# What to do:
Scan the data below for the string "height". Show every line where it turns up.

[Pixel coordinate grounding data]
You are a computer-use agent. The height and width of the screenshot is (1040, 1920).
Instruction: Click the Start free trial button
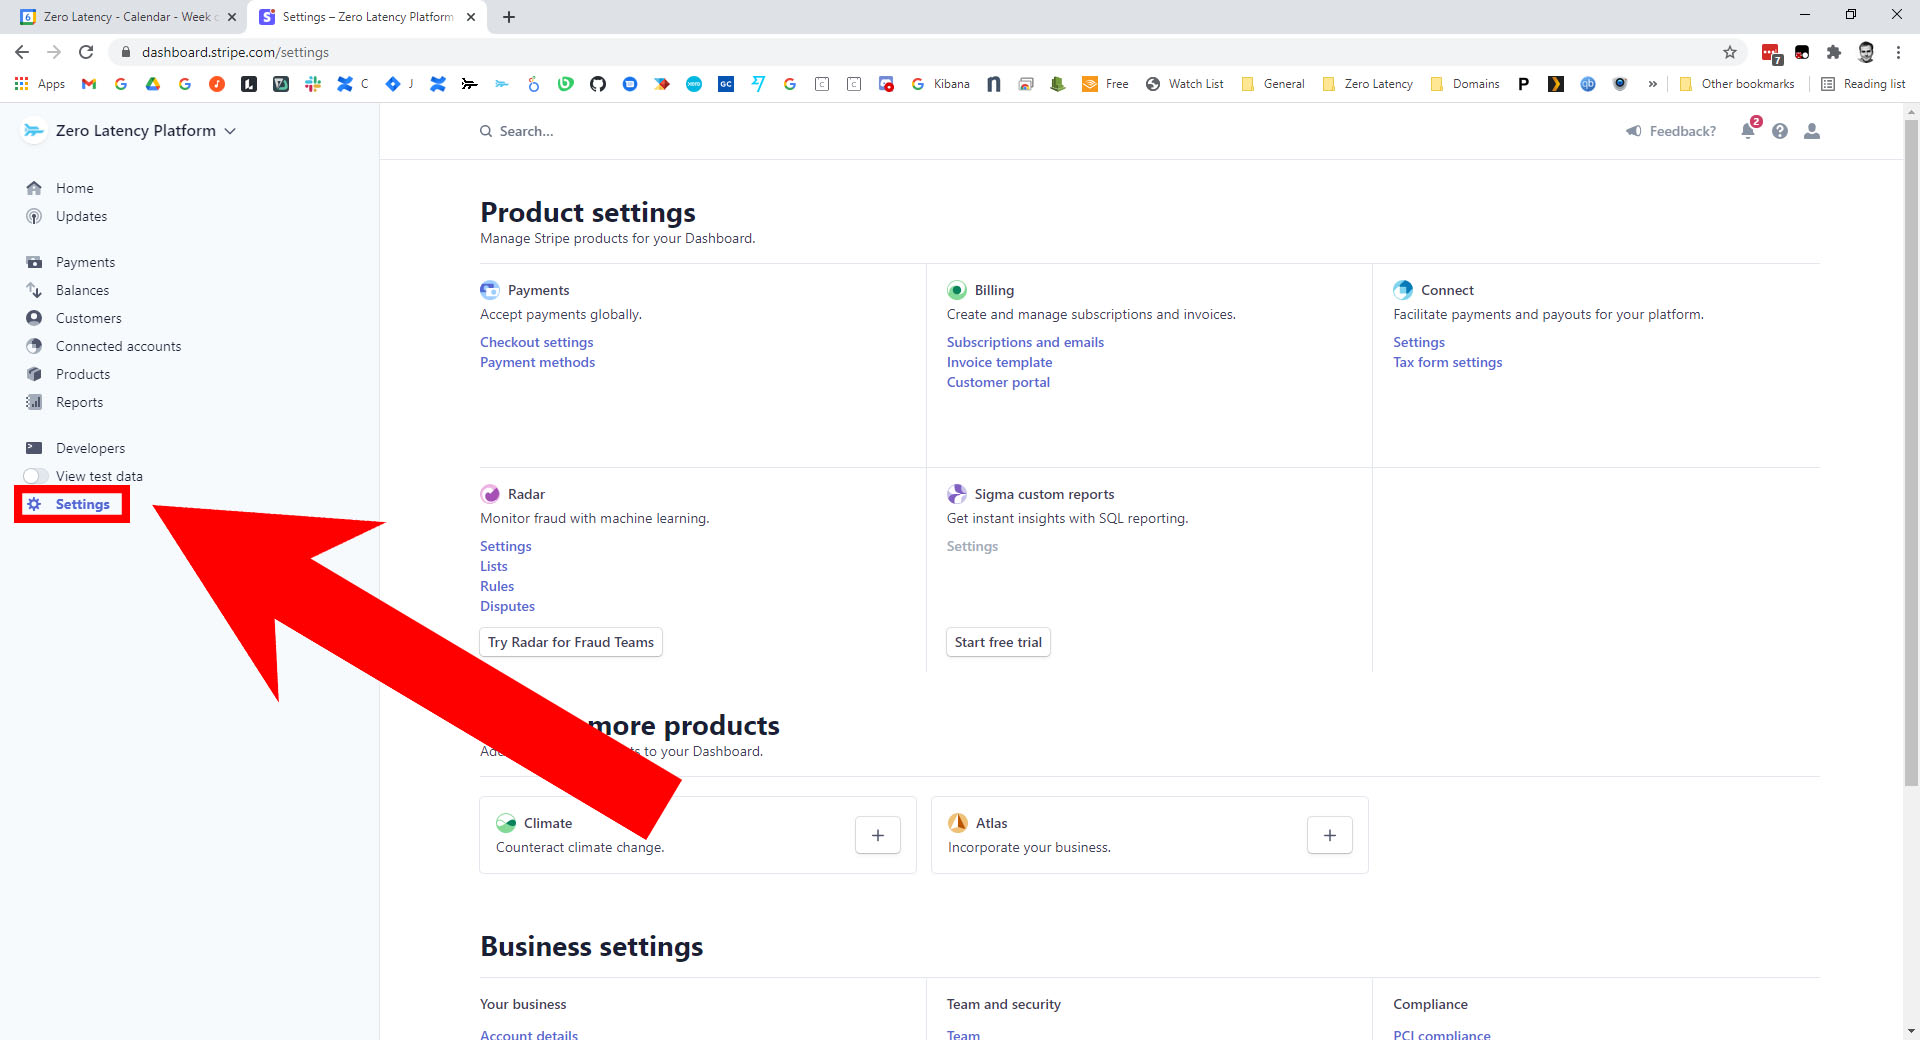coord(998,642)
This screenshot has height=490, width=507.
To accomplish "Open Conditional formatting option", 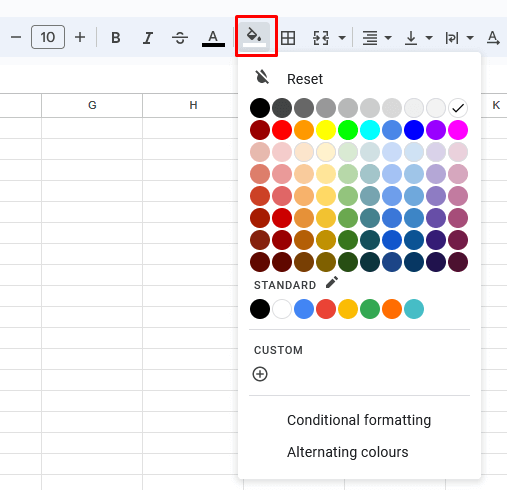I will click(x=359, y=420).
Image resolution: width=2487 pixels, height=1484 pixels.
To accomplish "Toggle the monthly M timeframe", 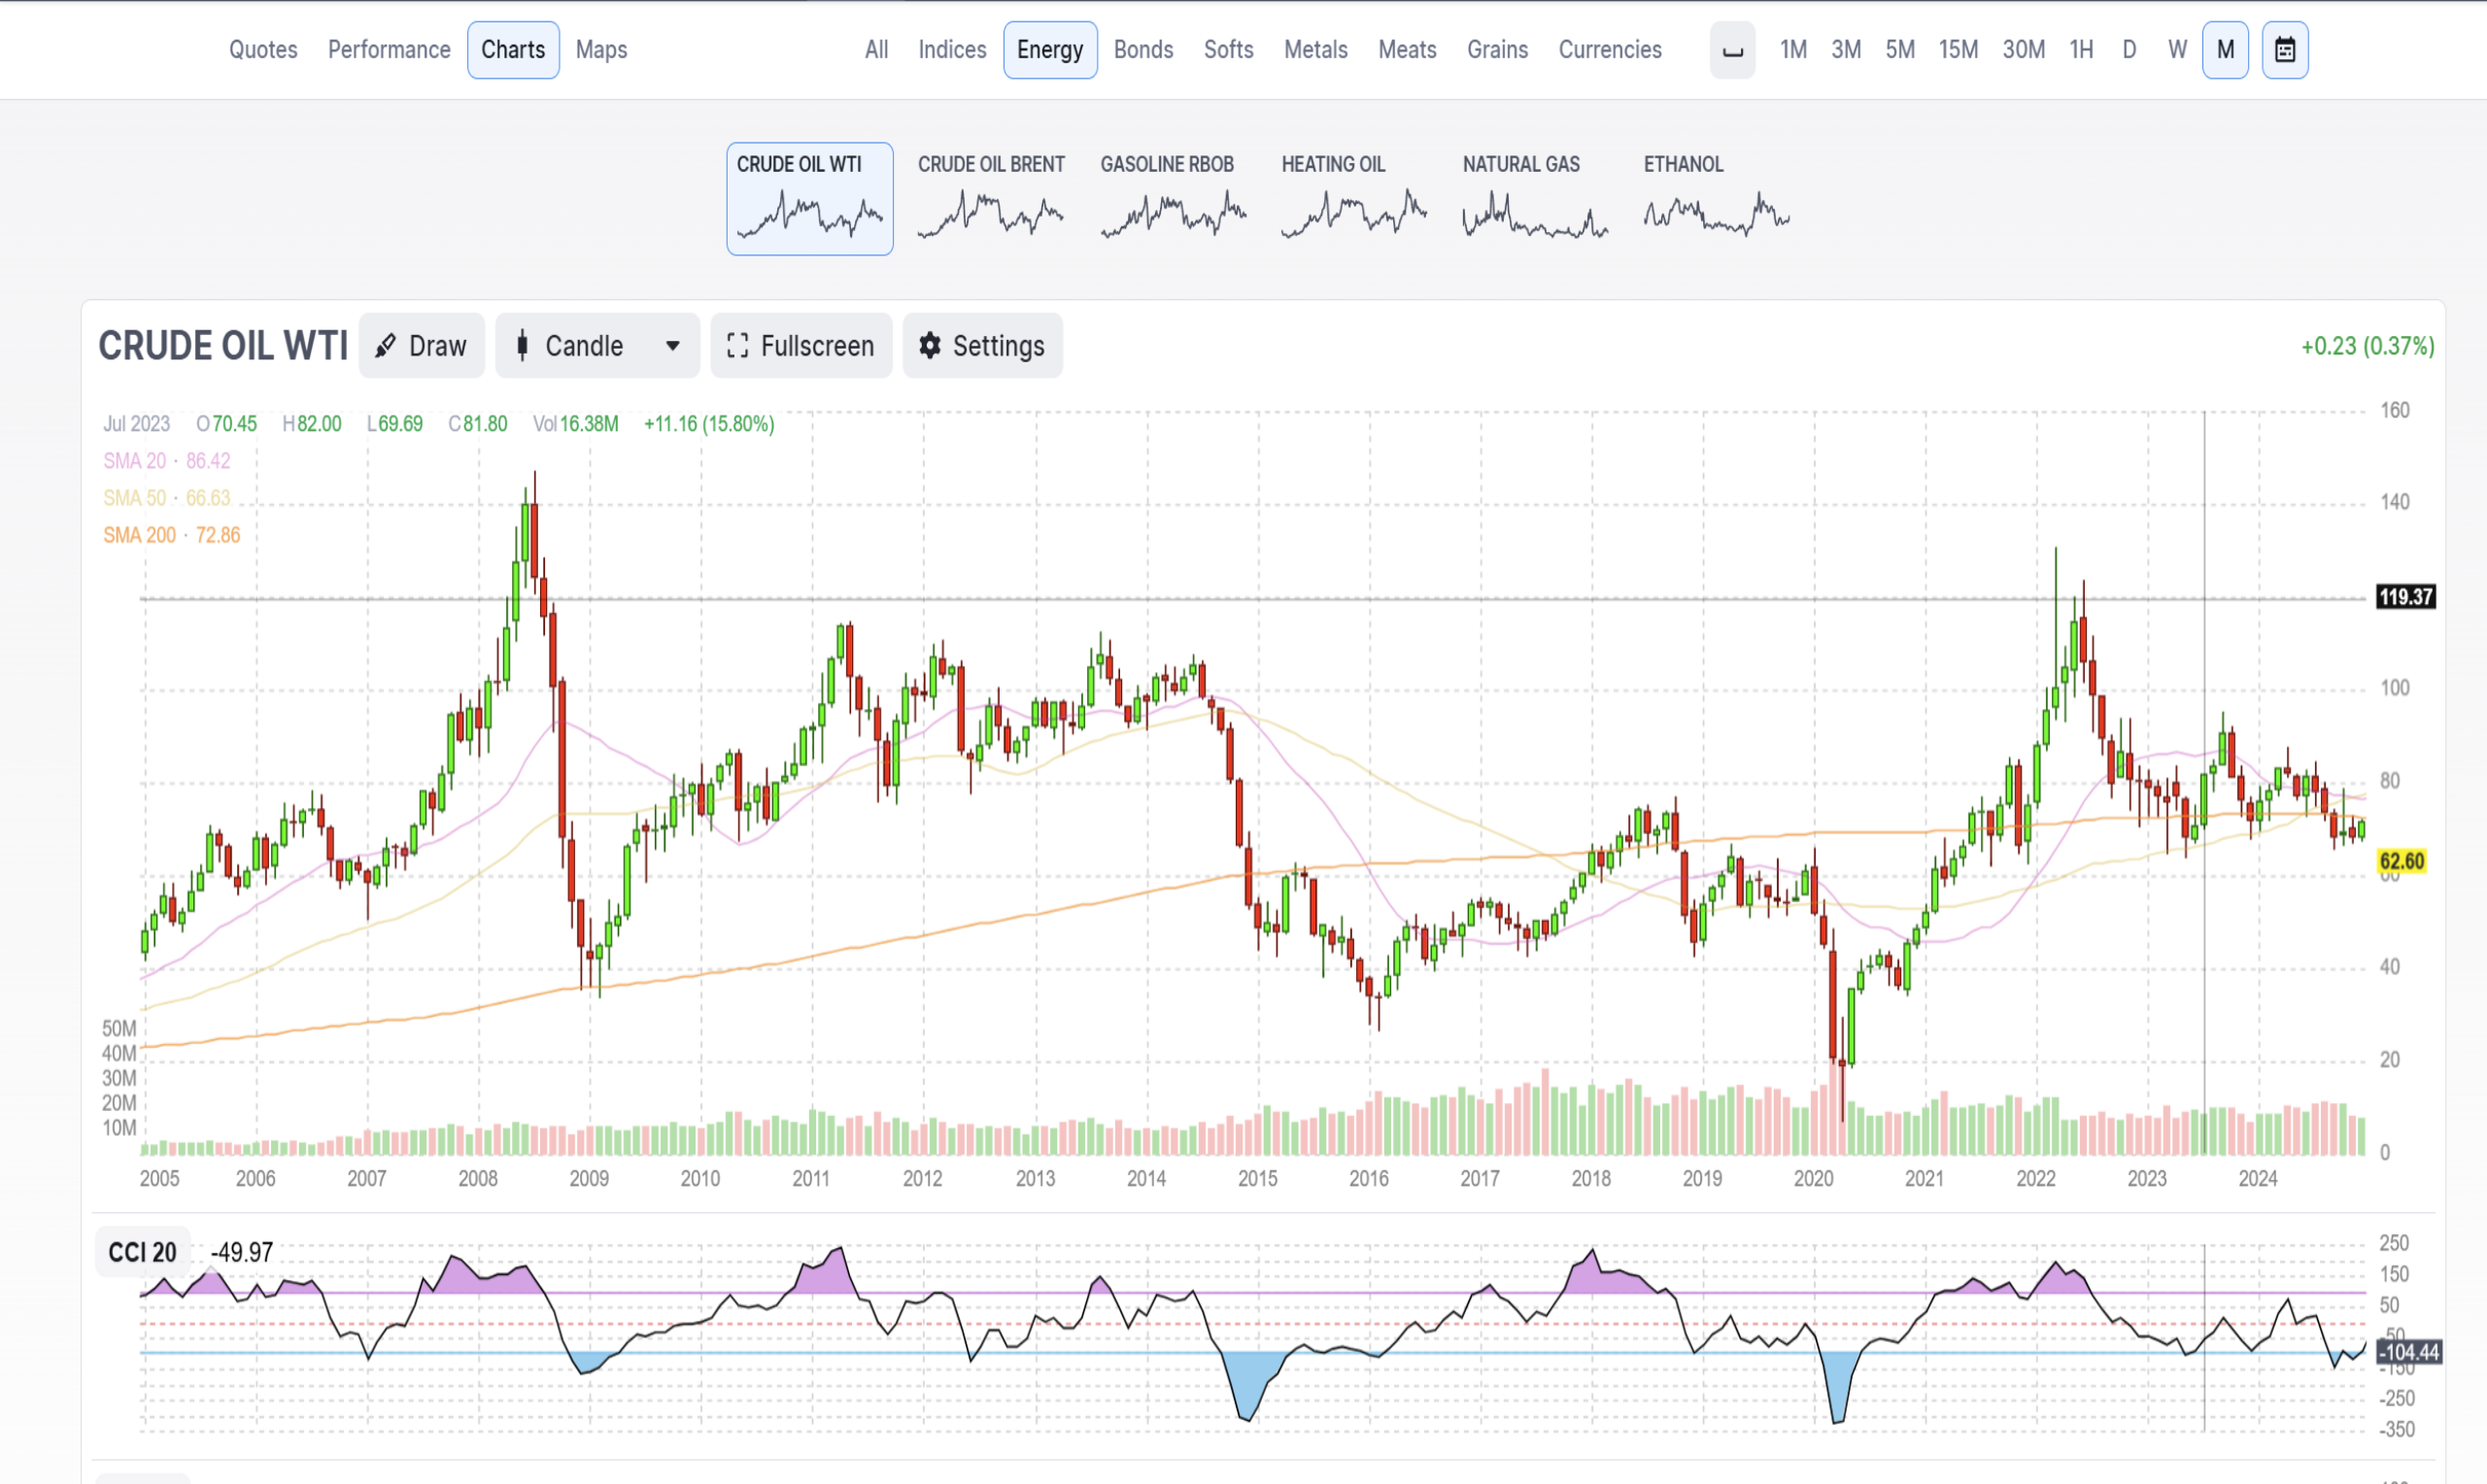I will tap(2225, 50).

# Answer section:
You are a computer-use agent. The height and width of the screenshot is (1040, 1920).
This screenshot has height=490, width=507.
Image resolution: width=2487 pixels, height=1484 pixels.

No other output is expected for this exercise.